Che cosa saremmo senza Natale

Il 25 dicembre del 1914, sul fronte occidentale della Grande Guerra, i soldati francesi, britannici e tedeschi fecero scattare il cessate il fuoco. Nessuno diede l’ordine. Nessuna disposizione arrivò dagli alti comandi, né da re Giorgio V né dagli imperatori Guglielmo II e Francesco Giuseppe, né dal governo francese. L’ordine arrivò dai cuori dei poveri soldati, dal loro sentirsi - innanzitutto - uomini: e quindi fratelli. Uscirono dalle trincee, brindarono insieme, improvvisarono perfino una partita di calcio. Il giorno dopo, l’inutile strage riprese il suo corso. Ma quella tregua - spontanea, ribelle - è lì scolpita nella storia per ricordare sempre a tutti che cos’è il Natale. A tutti.

Della ’tregua di Natale’ non c’è traccia nei libri di storia, e chissà perché. È tuttavia un fatto reale, tramandato dai nonni ai nipoti per generazioni. L’inglese Mike Harding gli dedicò una canzone, ’Christmas 1914’; il regista francese Christian Carion un film, ’Joyeux Noël’.

Sono anni che il nostro povero occidente che non crede più a nulla cerca di abolire il Natale, o meglio di nasconderlo, di camuffarlo, di cambiargli nome, di farlo diventare una ’festa d’inverno’. "Per non offendere i credenti nelle altre religioni", vien detto, ma è un’ipocrisia perché i credenti nelle altre religioni non s’offendono affatto se festeggiamo il Natale. Ed è anche una fesseria perché il Natale conserva una sua forza, una sua misteriosa dolcezza anche in chi cristiano non è, o lo è tiepidamente, pieno di dubbi come poi – in realtà – siam pieni tutti noi.

E quest’anno che il Natale vien forse abolito per decreto, per pandemia, per lockdown, per distanziamento, ecco, quest’anno forse gli antipatizzanti del Natale avranno qualcosa da festeggiare: ma non il popolo, non la maggioranza di tutti noi, cristiani agnostici e magari anche atei, ma orfani di qualcosa che ci mancherà.

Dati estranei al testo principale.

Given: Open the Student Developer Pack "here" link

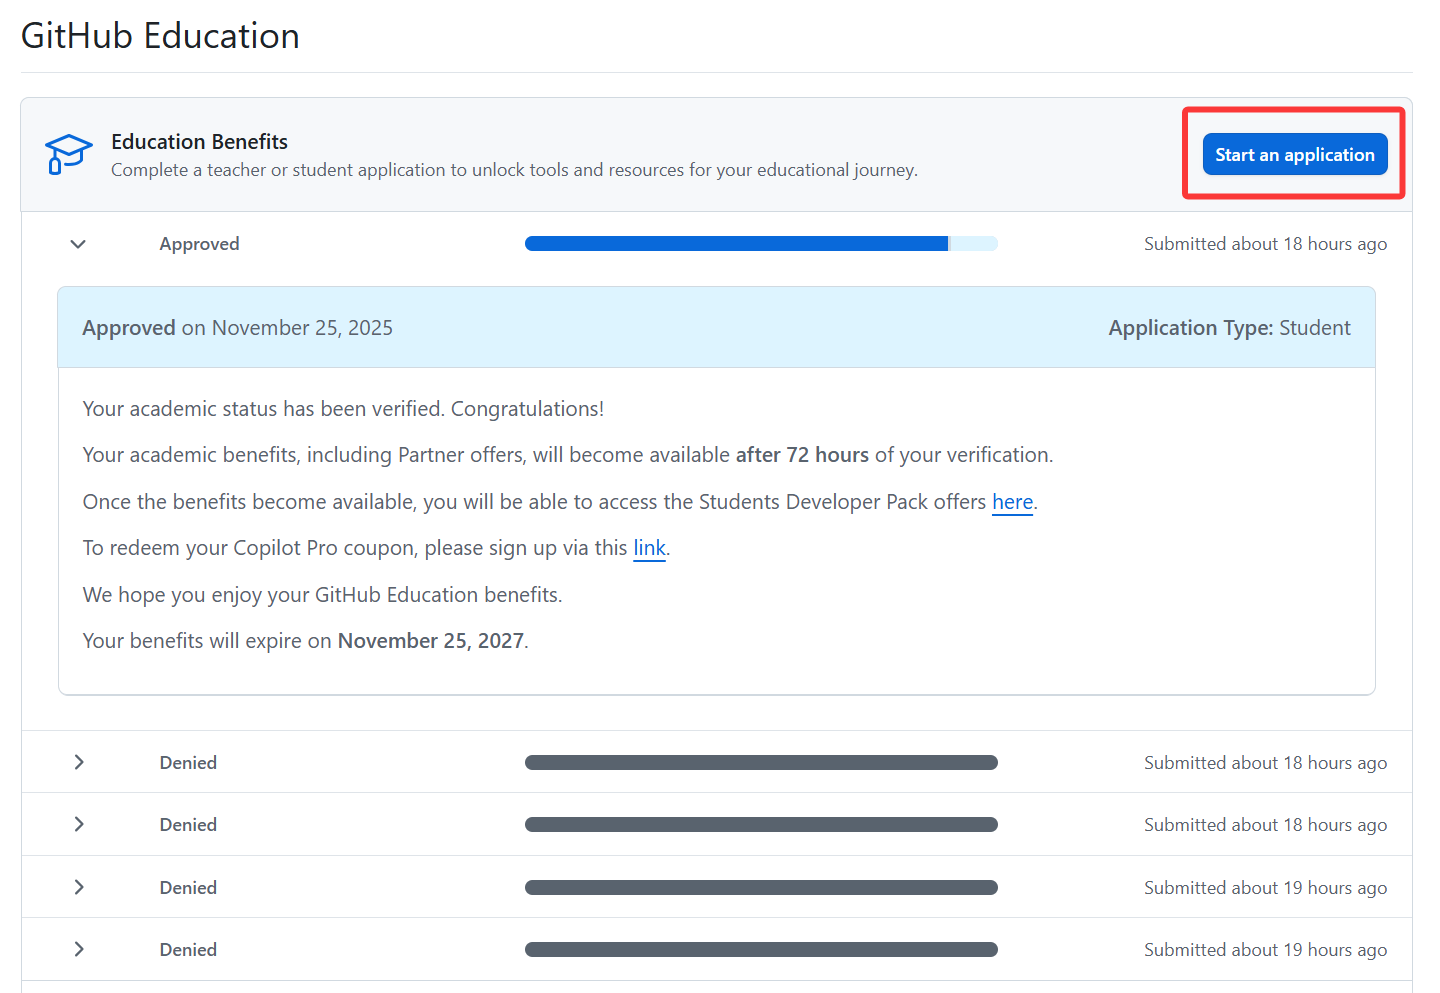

E non c’è niente di più triste nel dire che forse insomma, è meglio così, si torna alla dimensione spirituale e basta spese pazze, abbuffate a tavola, insomma consumismo. "Ciascuno preghi da solo, in cuor suo", ci raccomandano, e va bene dobbiamo evitare il contagio, per carità. Ma non diteci che il Natale sarà più bello così, più "puro e più spirituale". Siamo fatti di carne, il cristianesimo stesso è incarnazione, e come i soldati francesi britannici e tedeschi abbiamo bisogno di uscire dalle trincee, abbracciarci, brindare insieme e giocare una partita di pallone. E non raccontateci balle su quanto è cristiano il Natale povero: perché senza acquisti, senza compere natalizie, diventeranno poveri in tanti, e non è questo che voleva Nostro Signore quando venne fra noi. Sarà anche inevitabile, il Natale a distanza: ma almeno non diteci che così sarà più Natale.